Other names the group later adopted before settling on the Twelve Tribes include Church in Island Pond (after members relocated to Island Pond, Vt.), Northeast Kingdom Community Church, and Messianic Communities. The Twelve Tribes website, which is down at the time of this writing, explains its name as follows:
When we say “Twelve Tribes”, it is not just some denominational title or brand name that we invented. Rather, we are speaking of people actually dwelling together in unity, living a tribal life in twelve different geographical areas on the earth, so as to be a light to the nations. The twelve-in-one nature of this spiritual nation is described in the Scriptures as the nature of the New Testament Church.
A description on the Twelve Tribes website says:
The Twelve Tribes is a confederation of twelve worldwide self-governing tribes, made up of self-governing communities. We are disciples of the Son of God (whose name in Hebrew is Yahshua). We follow the pattern of the early church written in Acts 2:44 and 4:32, sharing all things in common. We believe everything that is written in the Old and New Covenants of the Bible.
Twelve Tribes communities exist internationally, as do The Yellow Deli locations and other businesses the group runs. Another section of the website explains the communal nature of life in the Twelve Tribes. People who are married and single live and work together, farming and running cottage industries. Children are homeschooled and participate in “simple tasks, and also with farming and caring for our properties. There’s no time to waste with video games, television, or smart phones.”

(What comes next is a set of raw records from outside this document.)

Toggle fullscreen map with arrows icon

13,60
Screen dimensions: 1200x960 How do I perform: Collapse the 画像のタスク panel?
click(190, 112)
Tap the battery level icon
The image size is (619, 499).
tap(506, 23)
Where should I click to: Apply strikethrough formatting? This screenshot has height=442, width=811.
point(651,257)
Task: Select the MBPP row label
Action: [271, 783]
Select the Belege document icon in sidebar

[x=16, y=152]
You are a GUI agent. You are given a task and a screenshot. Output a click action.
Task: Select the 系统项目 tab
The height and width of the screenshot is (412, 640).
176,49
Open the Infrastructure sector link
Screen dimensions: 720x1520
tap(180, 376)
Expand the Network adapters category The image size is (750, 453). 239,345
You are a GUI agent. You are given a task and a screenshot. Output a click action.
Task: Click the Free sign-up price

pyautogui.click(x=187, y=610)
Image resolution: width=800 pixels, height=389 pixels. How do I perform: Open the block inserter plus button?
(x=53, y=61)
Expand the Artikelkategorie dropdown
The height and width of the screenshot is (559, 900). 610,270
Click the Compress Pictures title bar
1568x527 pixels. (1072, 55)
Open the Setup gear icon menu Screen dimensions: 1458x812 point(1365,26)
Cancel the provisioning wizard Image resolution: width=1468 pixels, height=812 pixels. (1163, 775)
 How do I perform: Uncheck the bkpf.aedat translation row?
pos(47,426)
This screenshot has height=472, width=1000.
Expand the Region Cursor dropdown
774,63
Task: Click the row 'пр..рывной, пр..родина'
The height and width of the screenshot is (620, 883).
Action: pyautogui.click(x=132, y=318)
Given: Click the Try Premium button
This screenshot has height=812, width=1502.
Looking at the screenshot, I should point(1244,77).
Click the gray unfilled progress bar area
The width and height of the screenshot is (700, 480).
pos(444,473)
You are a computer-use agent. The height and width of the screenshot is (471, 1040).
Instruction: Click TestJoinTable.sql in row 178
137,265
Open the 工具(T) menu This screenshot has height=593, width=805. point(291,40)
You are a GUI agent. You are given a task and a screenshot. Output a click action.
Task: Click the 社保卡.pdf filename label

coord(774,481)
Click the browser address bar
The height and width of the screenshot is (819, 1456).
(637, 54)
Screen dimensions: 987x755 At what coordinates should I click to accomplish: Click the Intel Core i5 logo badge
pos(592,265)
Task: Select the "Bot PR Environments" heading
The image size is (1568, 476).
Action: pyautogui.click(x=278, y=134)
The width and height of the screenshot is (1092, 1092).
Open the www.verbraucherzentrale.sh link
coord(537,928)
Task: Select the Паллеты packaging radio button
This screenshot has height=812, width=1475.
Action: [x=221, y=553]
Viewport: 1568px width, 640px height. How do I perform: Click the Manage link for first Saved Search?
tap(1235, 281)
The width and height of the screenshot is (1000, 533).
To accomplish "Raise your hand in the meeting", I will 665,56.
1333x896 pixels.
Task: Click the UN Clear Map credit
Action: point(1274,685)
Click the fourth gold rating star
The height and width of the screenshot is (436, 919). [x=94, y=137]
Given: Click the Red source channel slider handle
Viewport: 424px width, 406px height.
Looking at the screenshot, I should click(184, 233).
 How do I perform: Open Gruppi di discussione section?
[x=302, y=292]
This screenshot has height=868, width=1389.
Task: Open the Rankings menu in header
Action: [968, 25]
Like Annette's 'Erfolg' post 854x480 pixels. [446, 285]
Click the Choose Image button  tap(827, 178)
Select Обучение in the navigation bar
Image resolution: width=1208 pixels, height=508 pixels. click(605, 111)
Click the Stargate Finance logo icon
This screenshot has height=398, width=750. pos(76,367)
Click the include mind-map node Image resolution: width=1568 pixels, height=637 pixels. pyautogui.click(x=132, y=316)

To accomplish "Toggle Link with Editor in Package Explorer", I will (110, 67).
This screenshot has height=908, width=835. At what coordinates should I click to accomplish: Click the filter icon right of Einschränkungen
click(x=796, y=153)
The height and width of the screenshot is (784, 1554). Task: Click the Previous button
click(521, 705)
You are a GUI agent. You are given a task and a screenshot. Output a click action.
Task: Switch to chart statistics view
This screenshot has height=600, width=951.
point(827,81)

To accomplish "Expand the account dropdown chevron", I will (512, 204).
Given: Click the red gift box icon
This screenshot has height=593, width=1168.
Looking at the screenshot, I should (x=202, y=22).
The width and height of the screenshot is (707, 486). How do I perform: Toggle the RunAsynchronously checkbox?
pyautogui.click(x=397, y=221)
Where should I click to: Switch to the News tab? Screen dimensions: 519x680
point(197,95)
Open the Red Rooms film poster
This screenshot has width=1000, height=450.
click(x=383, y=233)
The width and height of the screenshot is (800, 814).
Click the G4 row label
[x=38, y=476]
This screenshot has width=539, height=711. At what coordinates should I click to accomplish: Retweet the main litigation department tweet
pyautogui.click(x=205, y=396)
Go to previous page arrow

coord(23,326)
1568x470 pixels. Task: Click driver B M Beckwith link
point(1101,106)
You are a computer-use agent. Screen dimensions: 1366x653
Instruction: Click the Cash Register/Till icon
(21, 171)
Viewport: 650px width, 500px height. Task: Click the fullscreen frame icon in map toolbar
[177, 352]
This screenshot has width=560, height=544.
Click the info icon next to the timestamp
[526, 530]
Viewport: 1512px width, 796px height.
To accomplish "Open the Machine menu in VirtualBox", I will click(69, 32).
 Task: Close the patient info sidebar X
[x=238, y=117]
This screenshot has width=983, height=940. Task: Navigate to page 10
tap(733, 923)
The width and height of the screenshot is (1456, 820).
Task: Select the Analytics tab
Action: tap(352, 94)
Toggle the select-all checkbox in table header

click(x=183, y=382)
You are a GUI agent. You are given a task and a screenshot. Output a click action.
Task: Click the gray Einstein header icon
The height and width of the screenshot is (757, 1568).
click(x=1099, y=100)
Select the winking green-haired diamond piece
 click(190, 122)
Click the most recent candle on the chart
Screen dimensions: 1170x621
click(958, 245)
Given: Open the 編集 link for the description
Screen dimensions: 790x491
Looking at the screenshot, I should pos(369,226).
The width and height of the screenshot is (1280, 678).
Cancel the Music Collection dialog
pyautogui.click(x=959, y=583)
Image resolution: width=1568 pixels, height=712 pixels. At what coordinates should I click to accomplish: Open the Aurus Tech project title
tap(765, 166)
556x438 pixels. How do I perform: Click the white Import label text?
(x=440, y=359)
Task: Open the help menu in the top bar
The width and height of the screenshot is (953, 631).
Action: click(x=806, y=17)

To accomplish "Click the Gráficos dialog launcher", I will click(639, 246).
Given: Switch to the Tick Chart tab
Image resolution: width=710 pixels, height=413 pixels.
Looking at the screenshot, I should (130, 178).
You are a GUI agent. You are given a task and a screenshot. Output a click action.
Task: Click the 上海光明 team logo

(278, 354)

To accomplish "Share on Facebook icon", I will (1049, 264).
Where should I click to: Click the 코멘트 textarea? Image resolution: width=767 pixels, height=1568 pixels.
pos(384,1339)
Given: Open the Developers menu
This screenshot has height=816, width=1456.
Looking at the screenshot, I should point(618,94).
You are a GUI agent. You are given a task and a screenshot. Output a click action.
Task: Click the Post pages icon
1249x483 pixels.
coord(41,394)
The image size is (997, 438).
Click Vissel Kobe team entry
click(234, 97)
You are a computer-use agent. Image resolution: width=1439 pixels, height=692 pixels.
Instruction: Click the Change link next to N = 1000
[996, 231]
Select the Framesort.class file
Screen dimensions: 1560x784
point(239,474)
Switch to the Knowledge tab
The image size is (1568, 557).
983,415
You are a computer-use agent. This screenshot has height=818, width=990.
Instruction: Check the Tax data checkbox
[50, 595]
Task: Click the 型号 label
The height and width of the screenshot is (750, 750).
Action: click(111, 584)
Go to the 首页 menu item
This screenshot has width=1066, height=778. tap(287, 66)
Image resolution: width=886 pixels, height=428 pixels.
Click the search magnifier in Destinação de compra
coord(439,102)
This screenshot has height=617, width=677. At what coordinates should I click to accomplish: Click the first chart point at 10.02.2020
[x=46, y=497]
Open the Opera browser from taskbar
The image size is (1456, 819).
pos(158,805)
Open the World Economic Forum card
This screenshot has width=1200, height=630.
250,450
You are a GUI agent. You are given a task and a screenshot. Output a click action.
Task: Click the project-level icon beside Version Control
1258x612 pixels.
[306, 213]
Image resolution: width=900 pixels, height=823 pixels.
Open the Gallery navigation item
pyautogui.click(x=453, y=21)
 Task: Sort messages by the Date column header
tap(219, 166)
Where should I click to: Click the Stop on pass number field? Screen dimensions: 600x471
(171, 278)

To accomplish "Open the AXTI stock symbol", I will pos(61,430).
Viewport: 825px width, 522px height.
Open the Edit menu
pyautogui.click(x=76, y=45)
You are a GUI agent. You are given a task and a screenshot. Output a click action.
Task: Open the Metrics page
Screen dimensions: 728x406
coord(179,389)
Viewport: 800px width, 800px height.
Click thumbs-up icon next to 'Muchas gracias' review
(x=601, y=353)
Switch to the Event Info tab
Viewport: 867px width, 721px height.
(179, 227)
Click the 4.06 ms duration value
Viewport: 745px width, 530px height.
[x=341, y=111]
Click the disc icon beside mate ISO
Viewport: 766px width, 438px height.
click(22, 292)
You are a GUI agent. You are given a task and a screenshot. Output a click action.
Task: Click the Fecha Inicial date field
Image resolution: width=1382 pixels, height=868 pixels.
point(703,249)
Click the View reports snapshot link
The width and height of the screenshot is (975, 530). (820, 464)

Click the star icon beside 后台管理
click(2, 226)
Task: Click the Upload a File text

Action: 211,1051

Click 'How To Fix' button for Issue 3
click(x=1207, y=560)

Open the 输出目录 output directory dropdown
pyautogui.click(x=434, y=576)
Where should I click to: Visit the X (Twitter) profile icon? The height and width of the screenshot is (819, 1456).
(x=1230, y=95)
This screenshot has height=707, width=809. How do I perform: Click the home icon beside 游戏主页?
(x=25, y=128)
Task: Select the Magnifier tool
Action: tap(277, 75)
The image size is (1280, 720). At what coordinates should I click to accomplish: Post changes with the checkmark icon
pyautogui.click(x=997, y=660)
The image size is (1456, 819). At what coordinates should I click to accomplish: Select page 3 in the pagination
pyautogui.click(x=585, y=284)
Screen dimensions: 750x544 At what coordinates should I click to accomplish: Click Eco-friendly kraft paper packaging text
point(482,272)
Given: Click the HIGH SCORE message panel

Former members of the Twelve Tribes have accused it of being toxic, abusive, and controlling. The group has been criticized for promoting racism and for practicing corporal punishment on children. Records show that the FBI has investigated the Twelve Tribes for child abuse, but has not filed charges. In 1984, when the group was in Island Pond, Vt., state troopers and social workers raided the community and took 112 children into protective custody. However, a judge forced authorities to release the children on the grounds the raid was unconstitutional.
While the Twelve Tribes property is not the only property under investigation, public attention has focused on the sect because of a video taken Thursday morning showing a fire burning on Twelve Tribes land.
Pelle has emphasized the importance of refraining from speculation regarding the wildfire’s cause until the investigation is over. He said, “The risk to anybody from the anger in the community, the financial aspects, it’s enormous. So we’re going to move really slow and be really cautious and get the right people to help us as far as expertise.”
Correction: This article has been corrected to more accurately reflect the location of the wildfire.